AAC Holdings – aka American Addiction Centers – had a terrible IVQ 2018, with sales, EBITDA and earnings down. That’s reflected in the just published results and caused the Company to seek – as reported previously – additional debt financing to the tune of $30mn. On the Company’s Conference Call, management remained optimistic that a $30mn cost cutting program and a rebound in occupancy at its facilities would allow AAC to rebound. Still, with projected EBITDA for 2019 of $45mn-$55mn and $300mn in debt (97% due within 12 months), we have reasonable doubts. So do the public shareholders, who’ve brought the stock under $2.0 a share. The 4 BDCs with $60mn of senior debt exposure (at December 31 2018) must have their concerns as well, given that new debt has been added and real estate may be sold and leased back. If the other shoe drops at ACC, the BDC lenders may face material write-downs from the par valuation at year end 2018 and the risk of close to $6.0mn of income interruption if the debt goes on non-accrual.
According to an article published on Seeking Alpha and in charges brought by the State Of Connecticut, Lannett Company (LCI) and ” many other generic pharmaceutical firms have been conspiring for years to drive prices of generics up”. The author of the SA article continues :
…there is no clear path for LCI to remain solvent if they receive a fine roughly equivalent to their market cap (high end of the proposed range). In a previous report I highlighted how little free cash flow was projected given the current guidance. With a run rate of ~$107m in EBITDA, $68m in interest expense and $32.5m in CapEx (mid-range of the guidance) the company will be producing ~$7m in FCF.
$7m in FCF isn’t going to be very helpful in paying off the $650m in net debt, but in a situation where the government tacks on a few hundred million of additional liabilities – that probably spells bankruptcy protection”.
Admittedly, the author is short the stock. Nonetheless, there is cause for concern. There are 3 BDCs with $16.4mn in senior secured exposure to the highly leveraged company: OCSI, Cion Investment and OCSL with a smaller position. In the IIIQ 2018, the debt was written down sufficiently to cause us to place the Company on our Watch List. In the IVQ 2018 the discounts increased t0 a range of (6%) to (18%). More write-downs might be ahead or even non-accrual. About $1.25mn of investment income is at risk.

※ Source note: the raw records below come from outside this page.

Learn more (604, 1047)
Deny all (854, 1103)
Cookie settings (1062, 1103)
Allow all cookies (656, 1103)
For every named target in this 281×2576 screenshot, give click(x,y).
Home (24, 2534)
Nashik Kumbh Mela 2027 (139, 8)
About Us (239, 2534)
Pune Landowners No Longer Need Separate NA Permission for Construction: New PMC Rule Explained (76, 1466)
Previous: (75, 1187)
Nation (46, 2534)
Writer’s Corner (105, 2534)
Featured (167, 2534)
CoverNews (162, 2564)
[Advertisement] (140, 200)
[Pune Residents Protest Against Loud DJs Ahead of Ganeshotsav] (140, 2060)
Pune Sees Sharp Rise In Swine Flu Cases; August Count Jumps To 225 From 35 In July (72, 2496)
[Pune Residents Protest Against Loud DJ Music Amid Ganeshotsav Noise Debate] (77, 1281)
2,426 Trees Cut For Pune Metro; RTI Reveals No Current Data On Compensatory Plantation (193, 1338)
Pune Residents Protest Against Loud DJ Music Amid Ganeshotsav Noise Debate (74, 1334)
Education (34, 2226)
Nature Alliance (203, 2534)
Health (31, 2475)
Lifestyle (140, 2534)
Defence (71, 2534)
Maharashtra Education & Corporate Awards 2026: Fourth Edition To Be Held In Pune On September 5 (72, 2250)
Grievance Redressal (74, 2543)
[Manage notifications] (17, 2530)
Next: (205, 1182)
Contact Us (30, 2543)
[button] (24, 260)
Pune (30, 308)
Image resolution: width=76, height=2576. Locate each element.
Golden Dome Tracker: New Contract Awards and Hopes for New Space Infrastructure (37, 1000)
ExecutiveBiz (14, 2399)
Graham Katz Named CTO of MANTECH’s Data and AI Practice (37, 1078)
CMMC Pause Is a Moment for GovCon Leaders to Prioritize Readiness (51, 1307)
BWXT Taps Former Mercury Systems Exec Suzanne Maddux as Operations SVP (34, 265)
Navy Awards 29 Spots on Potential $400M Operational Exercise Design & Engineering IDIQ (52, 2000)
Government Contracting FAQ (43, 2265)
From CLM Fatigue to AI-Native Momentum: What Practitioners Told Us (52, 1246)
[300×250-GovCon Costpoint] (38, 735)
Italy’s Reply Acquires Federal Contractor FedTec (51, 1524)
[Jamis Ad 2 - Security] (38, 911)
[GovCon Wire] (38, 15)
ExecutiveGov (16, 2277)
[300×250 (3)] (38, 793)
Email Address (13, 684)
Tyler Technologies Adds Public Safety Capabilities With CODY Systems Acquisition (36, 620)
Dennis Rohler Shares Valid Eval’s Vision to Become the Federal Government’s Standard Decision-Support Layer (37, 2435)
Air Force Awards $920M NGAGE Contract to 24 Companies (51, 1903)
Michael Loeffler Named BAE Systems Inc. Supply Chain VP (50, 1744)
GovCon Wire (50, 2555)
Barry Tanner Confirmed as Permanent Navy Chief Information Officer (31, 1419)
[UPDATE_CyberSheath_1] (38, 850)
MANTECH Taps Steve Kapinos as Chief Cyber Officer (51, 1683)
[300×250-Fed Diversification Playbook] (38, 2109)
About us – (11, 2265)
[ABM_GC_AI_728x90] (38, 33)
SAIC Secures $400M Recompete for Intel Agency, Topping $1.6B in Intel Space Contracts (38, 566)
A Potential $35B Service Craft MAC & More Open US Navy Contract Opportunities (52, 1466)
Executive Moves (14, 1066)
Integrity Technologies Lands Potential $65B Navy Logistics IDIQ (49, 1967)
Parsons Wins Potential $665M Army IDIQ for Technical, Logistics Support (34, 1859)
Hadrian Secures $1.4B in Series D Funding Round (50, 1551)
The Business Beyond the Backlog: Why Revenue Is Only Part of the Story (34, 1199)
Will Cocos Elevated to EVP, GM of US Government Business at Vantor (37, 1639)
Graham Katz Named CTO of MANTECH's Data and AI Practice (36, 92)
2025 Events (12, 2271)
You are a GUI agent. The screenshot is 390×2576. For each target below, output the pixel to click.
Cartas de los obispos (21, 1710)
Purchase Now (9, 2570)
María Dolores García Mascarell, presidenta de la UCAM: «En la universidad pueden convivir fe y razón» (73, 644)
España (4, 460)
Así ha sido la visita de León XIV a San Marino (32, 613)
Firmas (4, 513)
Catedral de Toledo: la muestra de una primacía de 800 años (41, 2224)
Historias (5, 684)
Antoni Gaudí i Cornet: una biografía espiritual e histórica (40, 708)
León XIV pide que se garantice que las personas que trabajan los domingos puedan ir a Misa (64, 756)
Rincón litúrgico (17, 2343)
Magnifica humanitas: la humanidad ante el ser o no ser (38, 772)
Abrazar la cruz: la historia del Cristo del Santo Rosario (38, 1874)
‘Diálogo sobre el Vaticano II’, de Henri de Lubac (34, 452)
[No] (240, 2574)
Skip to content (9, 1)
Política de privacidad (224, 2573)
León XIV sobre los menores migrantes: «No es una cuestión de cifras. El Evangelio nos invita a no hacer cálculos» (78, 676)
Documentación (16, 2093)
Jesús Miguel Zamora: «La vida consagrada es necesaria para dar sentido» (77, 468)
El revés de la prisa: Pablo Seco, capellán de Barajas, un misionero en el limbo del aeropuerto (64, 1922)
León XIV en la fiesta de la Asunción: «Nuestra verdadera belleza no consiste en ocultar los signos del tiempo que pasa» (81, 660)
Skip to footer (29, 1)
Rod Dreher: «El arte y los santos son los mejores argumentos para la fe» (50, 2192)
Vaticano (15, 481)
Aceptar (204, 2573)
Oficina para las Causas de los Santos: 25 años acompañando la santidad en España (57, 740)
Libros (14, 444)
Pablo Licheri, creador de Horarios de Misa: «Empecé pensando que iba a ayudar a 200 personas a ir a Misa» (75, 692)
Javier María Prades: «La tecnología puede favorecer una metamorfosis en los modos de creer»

Caesars Entertainment, according to news reports, is being put up for sale. There are reportedly two potential suitors so far and the enterprise value is said to be $24bn. The only BDC with exposure to the company is BBDC, which only added its senior secured exposure in a Term Loan maturing in 2024 and paying LIBOR + 275 bps in the IIIQ 2018. If a deal does go through, this debt – which is Performing – is likely to be repaid before long.